Tínhamos chamado atenção no nosso artigo anterior que a imprensa pública não pode estar apenas num lado da moeda. Não cabe à imprensa fazer juízos de valores de quem quer que seja. À imprensa só cabe reportar factos para que os consumidores do exercício jornalístico tirem as suas ilações sobre a verdade.
Se Angola fosse um país normal, com os acordos assinados entre as referidas empresas, a TPA e RNA teriam de justificar publicamente as razões objectivas de estarem a omitir o conteúdo de uma entrevista que gerou um contraditório de uma matéria abordada nas duas estações.

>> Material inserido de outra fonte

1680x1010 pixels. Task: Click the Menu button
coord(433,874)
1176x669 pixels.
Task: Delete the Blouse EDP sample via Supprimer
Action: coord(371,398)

Se a nossa imprensa pública fosse de um país normal, nesta altura todos os órgãos públicos já teriam noticiado o que a senhora Isabel dos Santos disse, nem que, para isso, fosse também buscar o contraditório do Presidente da República João Lourenço e do ex-vice-presidente da República Manuel Vicente, acusados na entrevista. É assim que um jornalismo sério actua.
O jornalismo não serve para levar o Poder Político ao colo. Quem deve explicar o que se passa são os visados nas matérias jornalísticas. Não cabe a nós jornalistas estar a fazer juízos antecipados de valor, com apenas uma versão de um problema. Foi, a grosso modo, o que defendemos na recente entrevista que a Rádio Ecclesia realizou.
Nós temos de ter cuidado para não estarmos a cometer os mesmos erros do passado: tudo que era contra José Eduardo dos Santos, o ex-Presidente da República, não passava na TPA, RNA, Angop nem no Jornal de Angola.
Para alterar a imagem de Angola lá fora, não basta estarmos a apregoar um “combate à corrupção”, se o fim último do Direito, a Justiça, não estiver a ser realizado.
Não pode existir Justiça, em nenhuma parte do mundo, se os acusados não tiverem oportunidade para se defender – mesmo que mintam!
O legado de João Lourenço, no combate à corrupção, não pode ser positivo e inspirador para futuros presidentes de Angola, se a imprensa pública apenas mostrar um lado da moeda que favoreça os ventos do actual Governo. Um combate à corrupção com injustiças é outra promoção de corrupção.